● INPUT RECORDS
===
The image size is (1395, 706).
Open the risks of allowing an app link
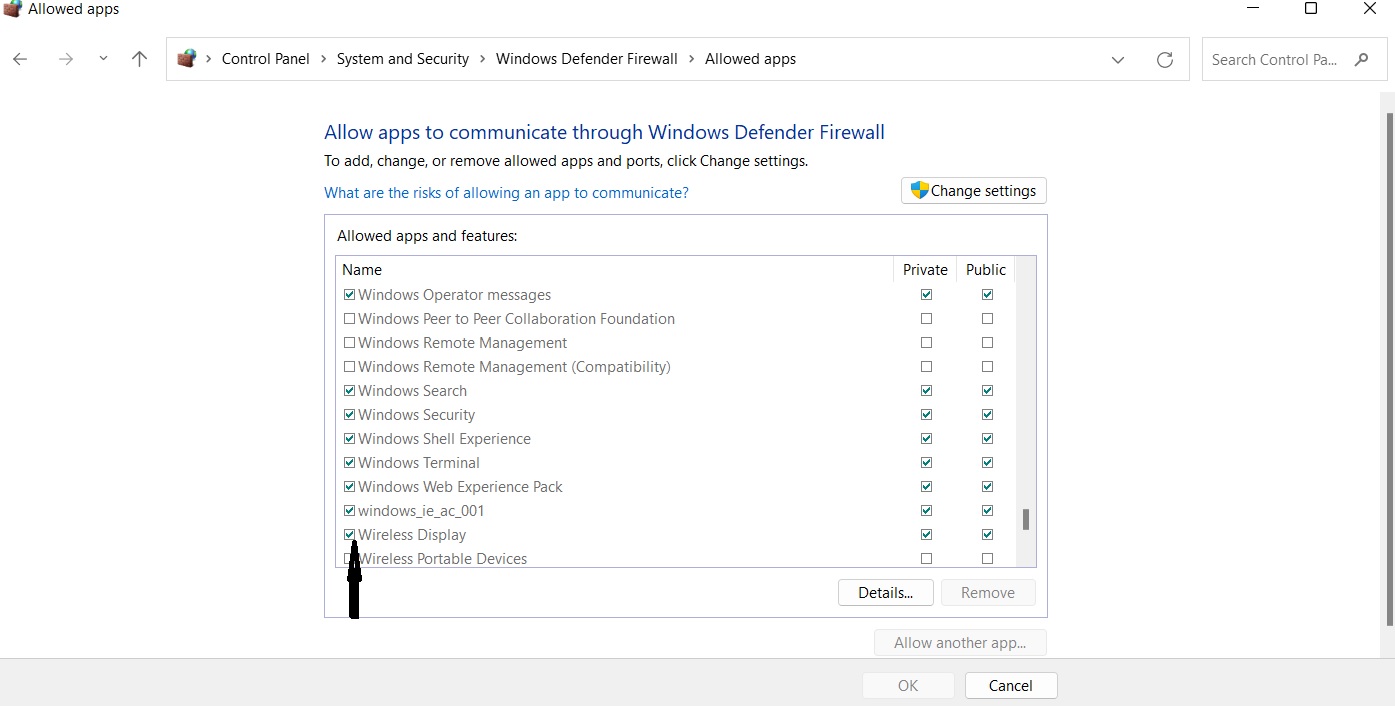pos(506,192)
===
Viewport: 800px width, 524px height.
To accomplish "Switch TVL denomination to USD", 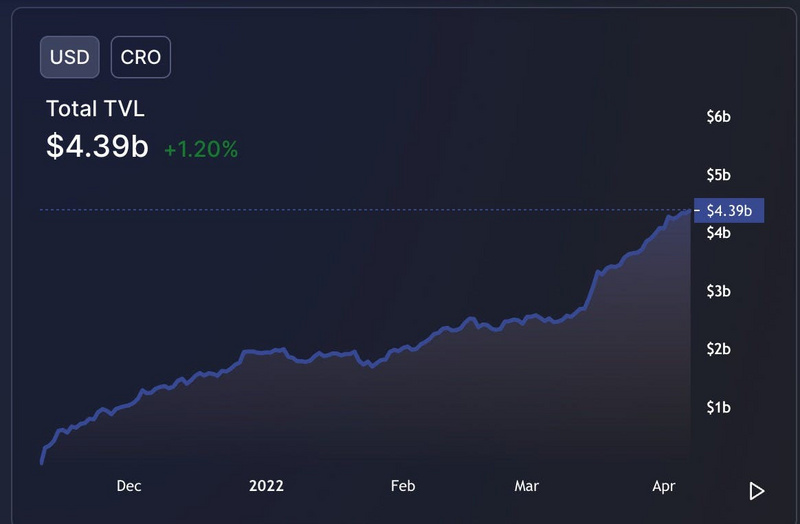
===
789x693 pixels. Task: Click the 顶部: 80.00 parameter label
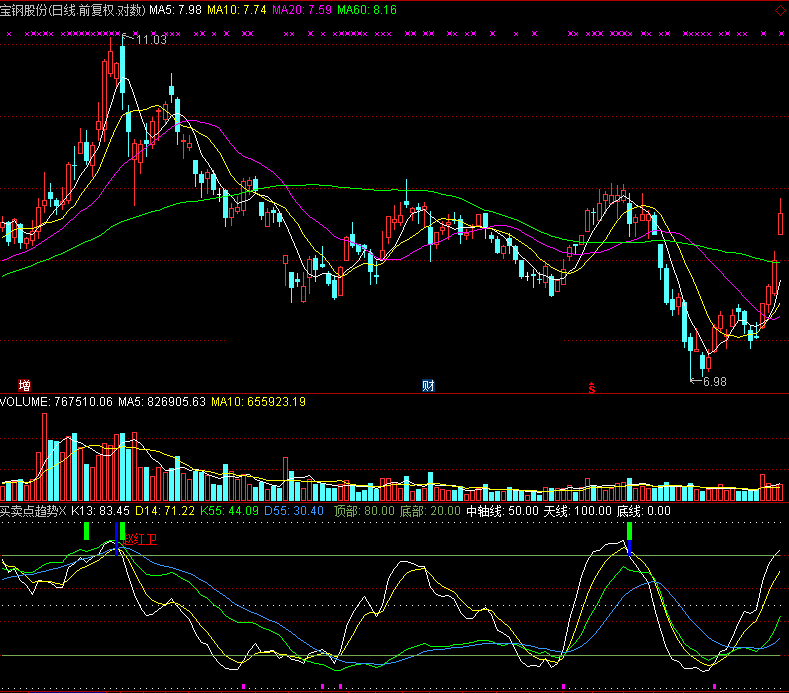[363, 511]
===
● WHAT TO PRODUCE
For this exercise, transcribe exactly the part of the records above that opens with the line containing "Viewport: 800px width, 524px height." and closes with the one containing "TVL denomination to". Pictures are not part of the copy.

● EXPECTED ANSWER
Viewport: 800px width, 524px height.
To accomplish "Switch TVL denomination to USD", 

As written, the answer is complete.